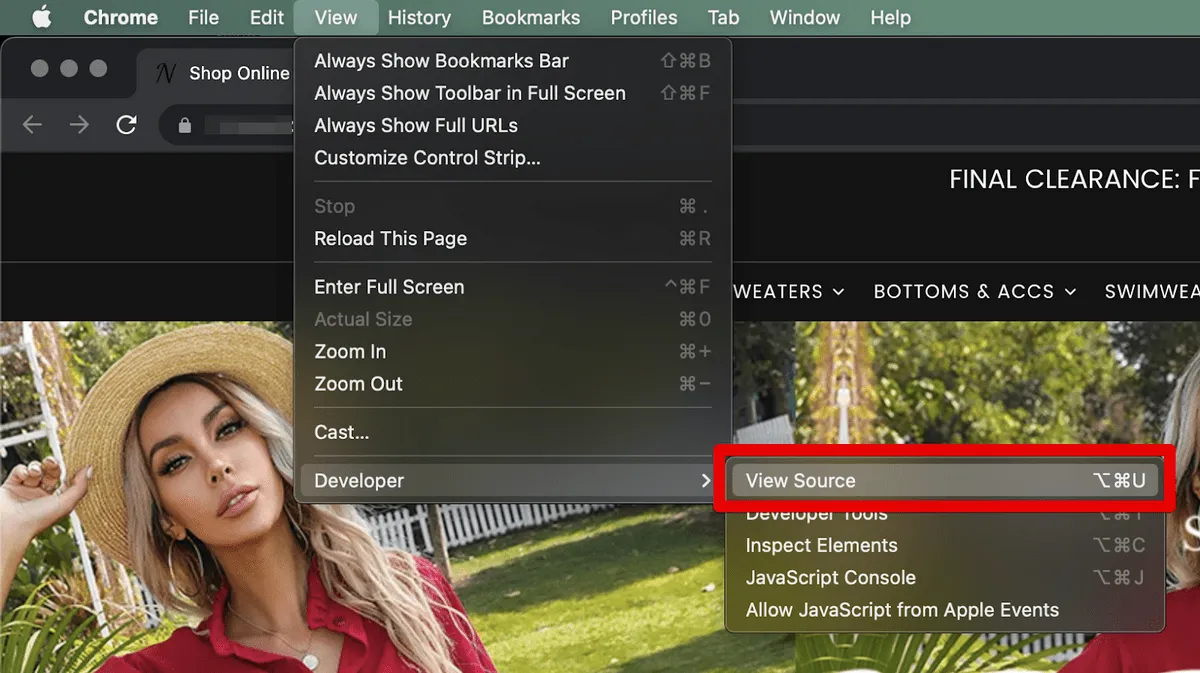The image size is (1200, 673).
Task: Open the Apple menu icon
Action: point(41,17)

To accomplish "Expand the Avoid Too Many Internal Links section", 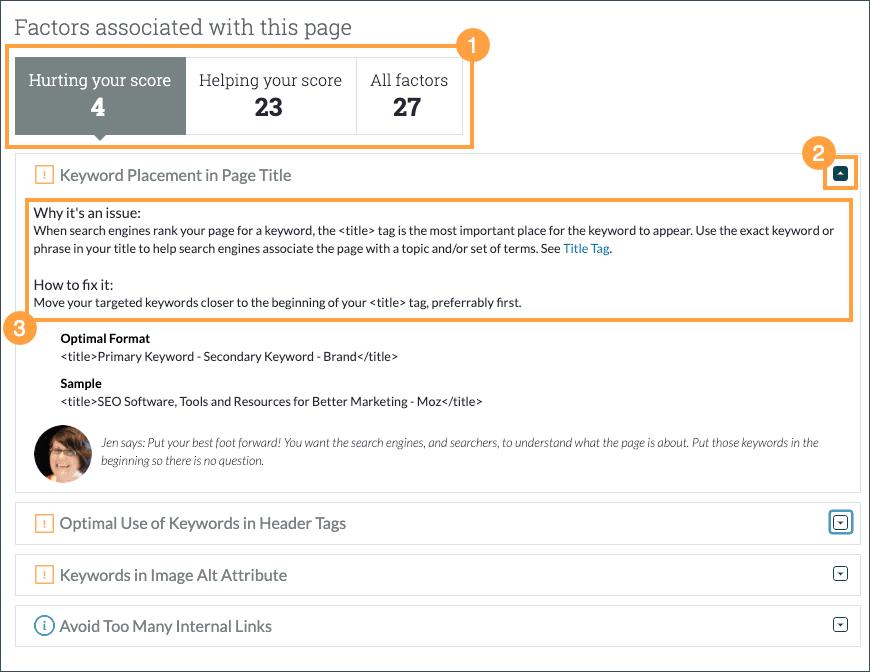I will tap(841, 626).
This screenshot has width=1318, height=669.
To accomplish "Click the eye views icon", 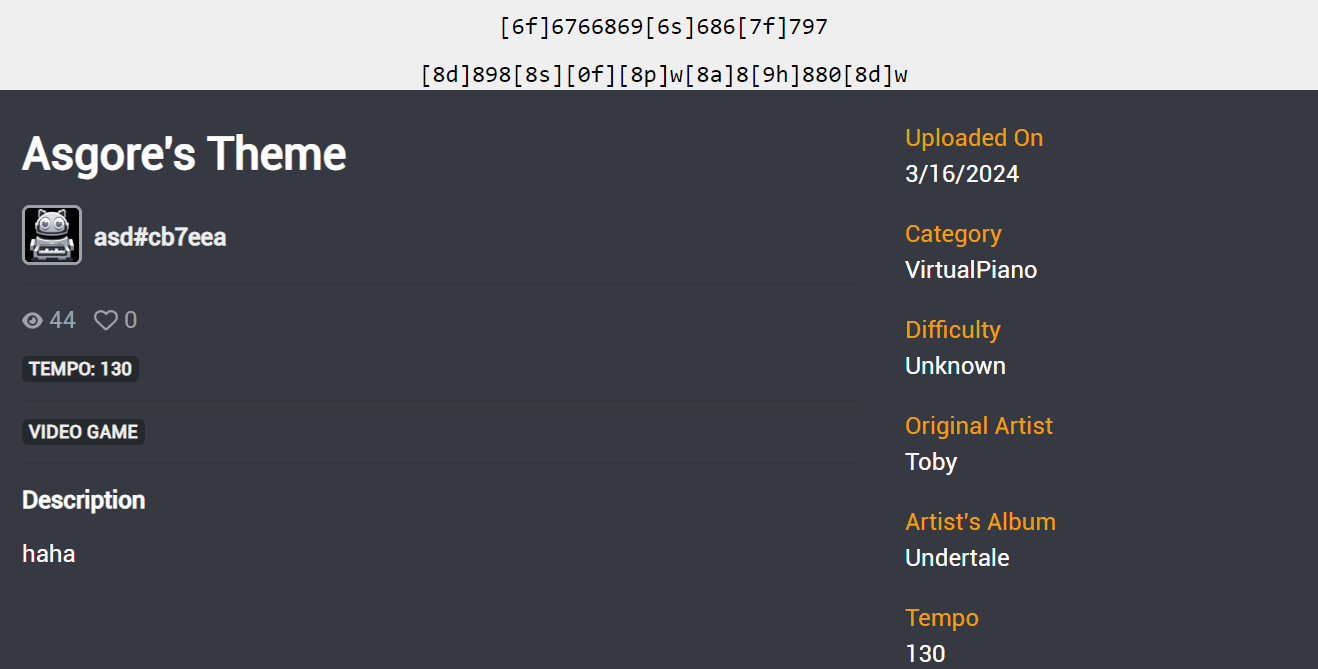I will coord(33,320).
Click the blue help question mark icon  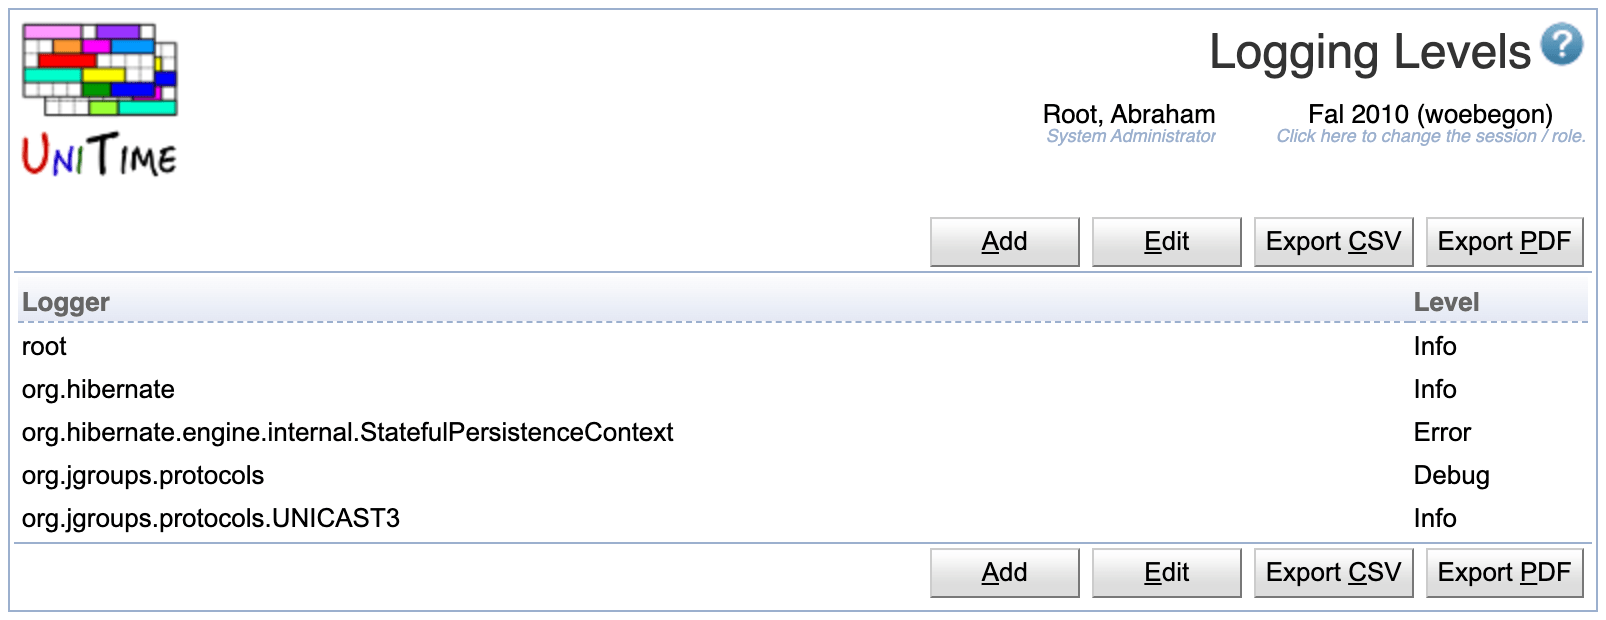[1561, 45]
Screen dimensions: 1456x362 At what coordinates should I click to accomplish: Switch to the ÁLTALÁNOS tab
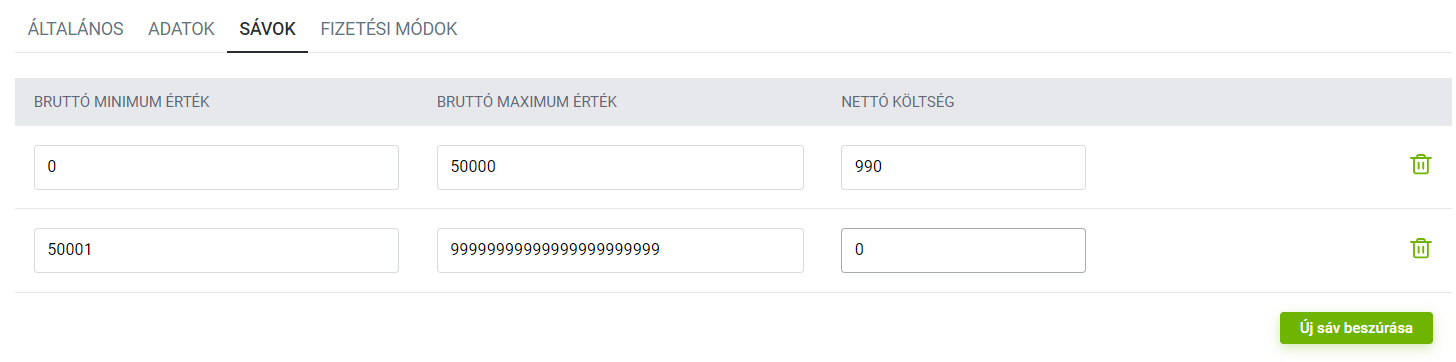tap(76, 29)
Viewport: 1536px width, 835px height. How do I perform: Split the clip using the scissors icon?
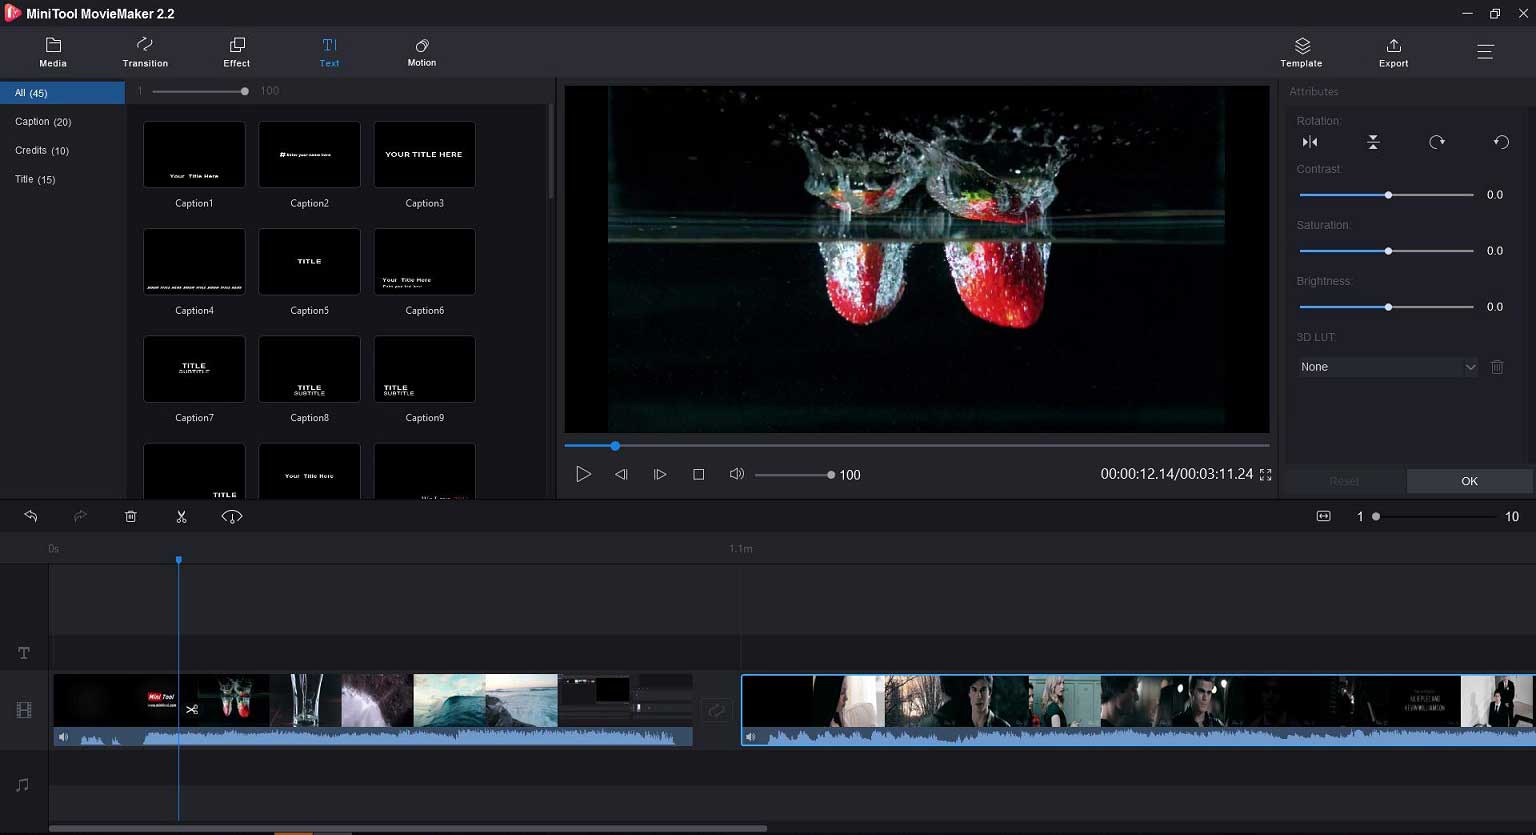[x=181, y=516]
◇ ◇ ◇ ◇
▸ **The task**:
Omit the pictures and print again exactly the lines from the one with "Screen dimensions: 1456x362" through the final line of the entries, both ends included.

▸ **Written answer**:
Screen dimensions: 1456x362 At what coordinates should I click to accomplish: Switch to the ÁLTALÁNOS tab
tap(76, 29)
Viewport: 1536px width, 835px height. How do I perform: Split the clip using the scissors icon?
[x=181, y=516]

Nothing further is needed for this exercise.